Laibach & NSK – Die Inquisitionsmaschine im Kreuzverhör


Laibach & NSK – Die Inquisitionsmaschine im Kreuzverhör

New and updated French and German translation’s of Alexei Monroe’s book on Laibach and NSK have been published this March. Following 2003’s Slovene language Pluralni monolit (Maska) and 2005’s Interrogation Machine (MIT), new editions are now available from Le Camion Noir in France and Ventil Verlag in Germany.

These new editions contain a new chronology, new illustrations and extensive new material covering developments over the last decade. The cover designs for both editions are by Andreas Plöger, one of the translators of the German edition.
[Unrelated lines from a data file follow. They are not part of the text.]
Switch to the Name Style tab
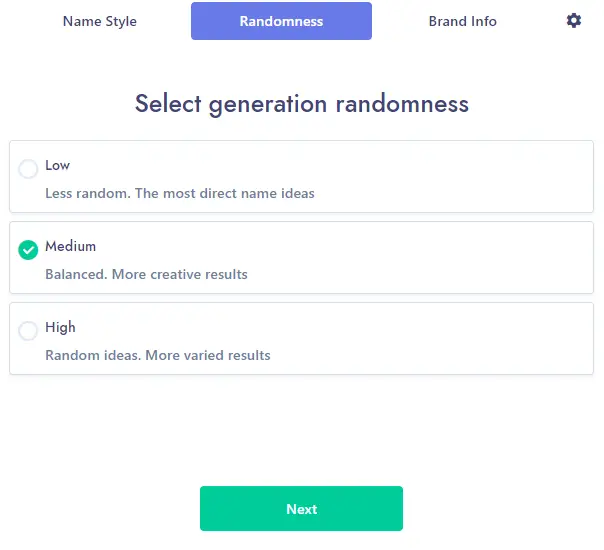This screenshot has height=550, width=604. [100, 21]
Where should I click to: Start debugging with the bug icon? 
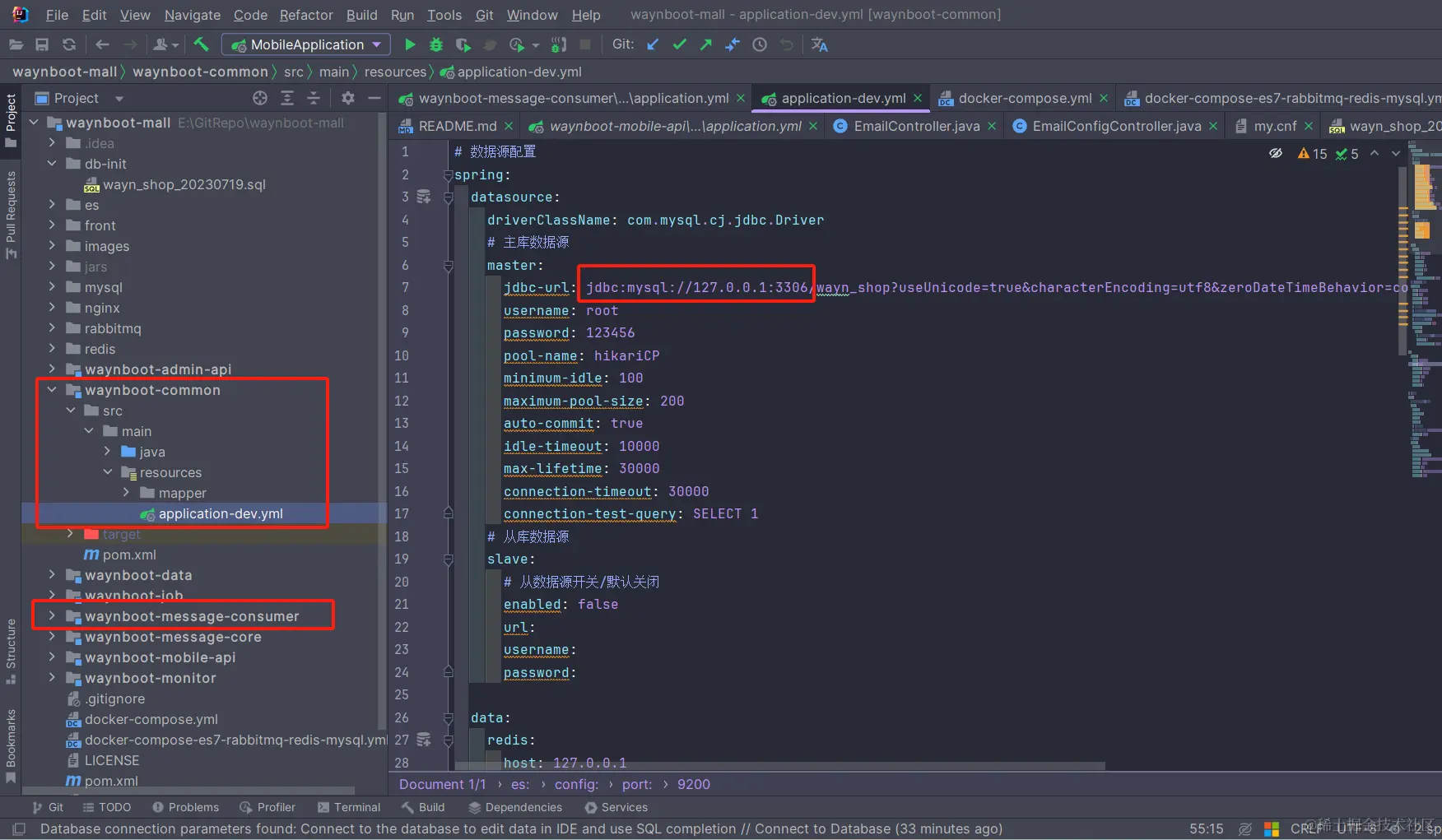coord(436,44)
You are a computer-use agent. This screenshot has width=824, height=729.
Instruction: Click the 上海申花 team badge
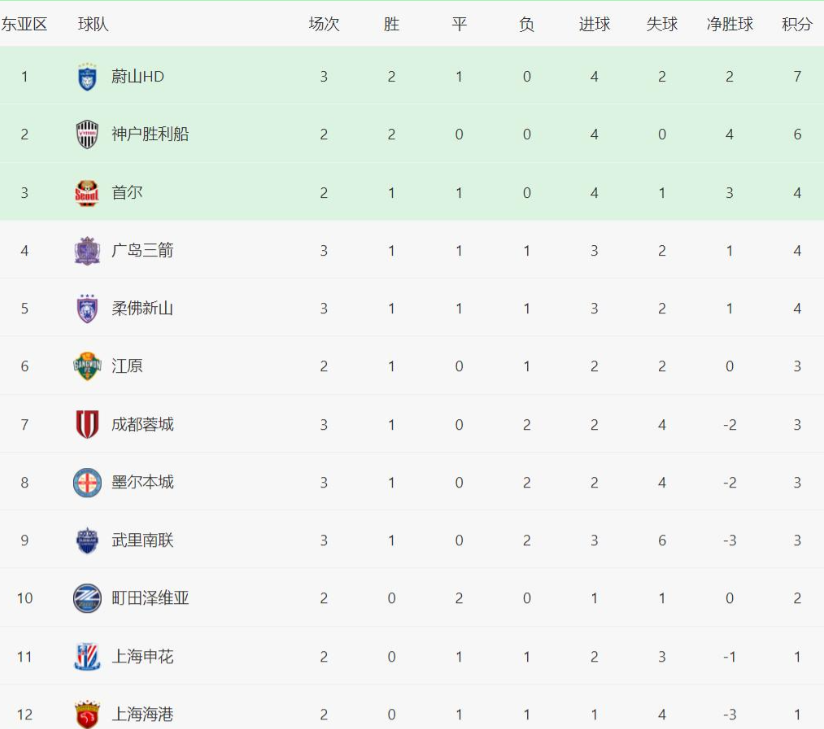click(88, 657)
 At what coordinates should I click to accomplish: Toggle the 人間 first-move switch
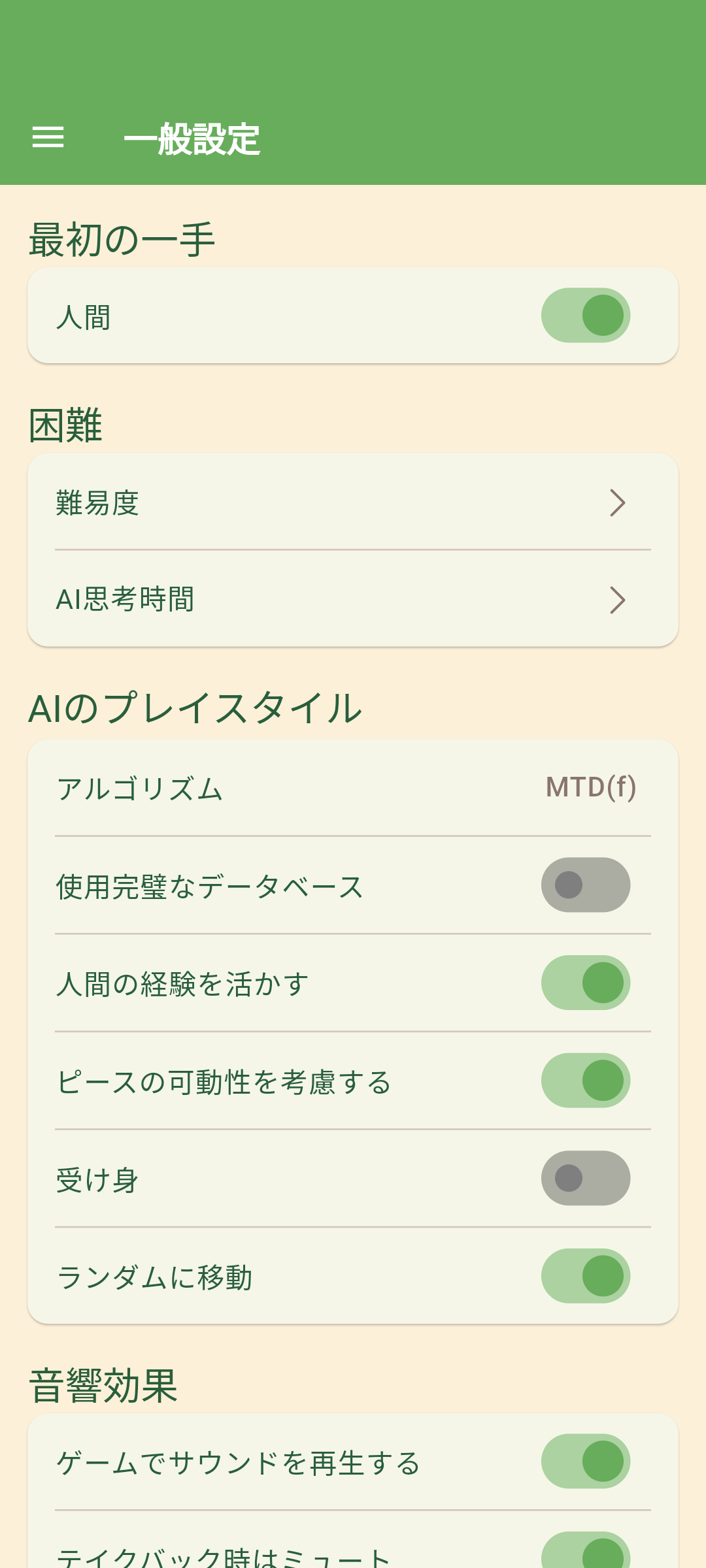click(585, 316)
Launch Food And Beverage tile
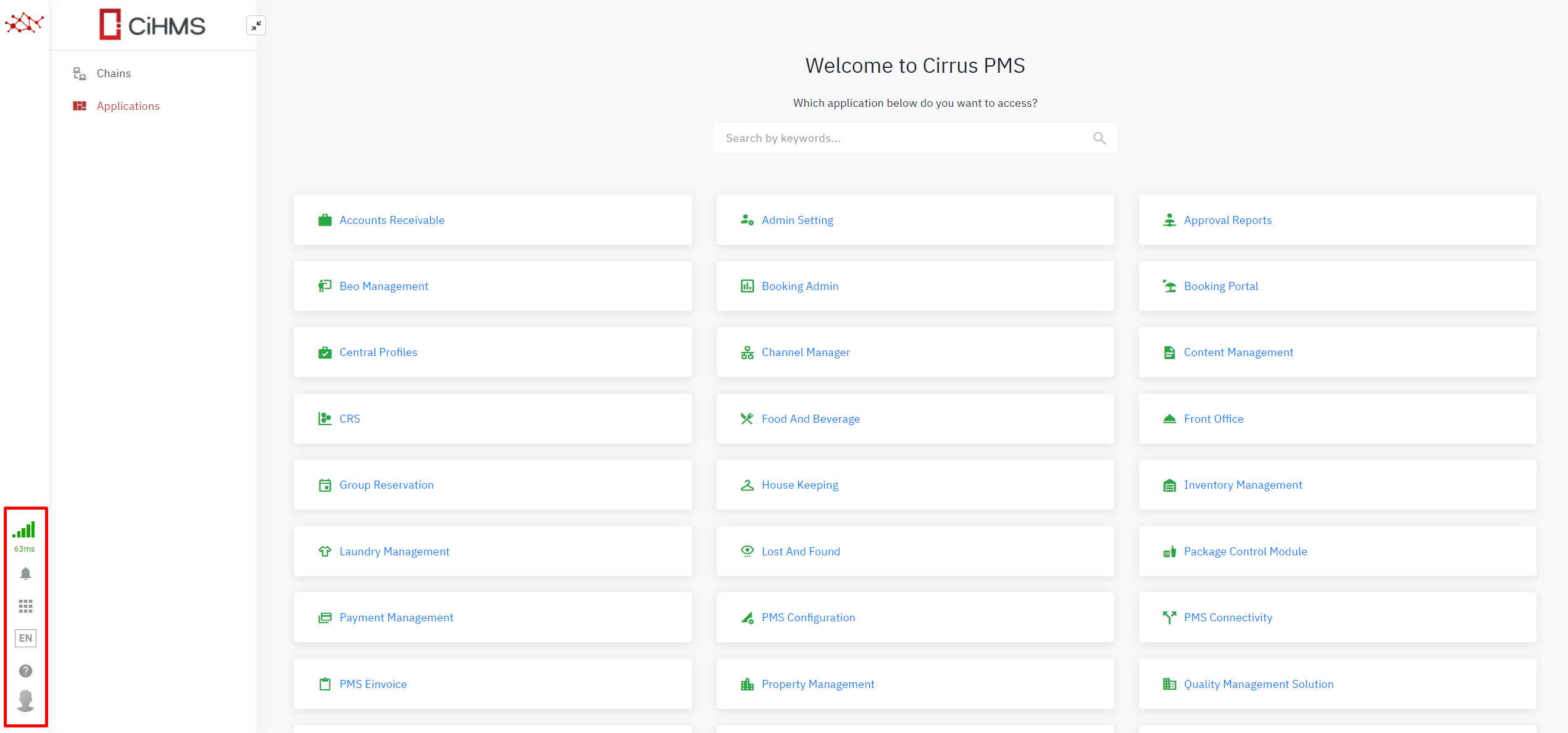1568x733 pixels. (x=810, y=419)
In Interrogation Machine, Alexei Monroe discusses the past and future of the Slovene artistic groups that joined together as Neue Slowenische Kunst, making a huge impact locally and worldwide. Starting with the creation of the group Laibach in 1980, the book analyses the work of all the groups involved in the artistic movement that became a state. The book analyses not only the internal logics and actions of these groups, but also the complex political and cultural context within which they have operated. It illuminates the paradoxes, perplexities, and traumas of NSK’s work at its deepest levels. Its investigation of the relationships between conceptual content, stylistic method, and ideological subtext demonstrates the relevance of NSK in general and Laibach in particular to current debates about culture, power, war, politics, globalization, the marketplace, and life itself. As Slavoj Žižek writes in his foreword, “Today, the lesson of Laibach is more pertinent than ever.” It uses a variety of theoretical and historical approaches, as is appropriate to the shifting and elusive nature of his subject. The use of theory reflects NSK’s own theoretical engagement; it is also a valuable way to read the issues raised by the work. Neither oversimplifying nor uncritically mystifying, Interrogation Machine leaves intact the “gaps, contradictions, and shadows” inherent in his subject, demonstrating that “it should still be possible to appreciate the work as art that moves, confuses, agitates, or fascinates.”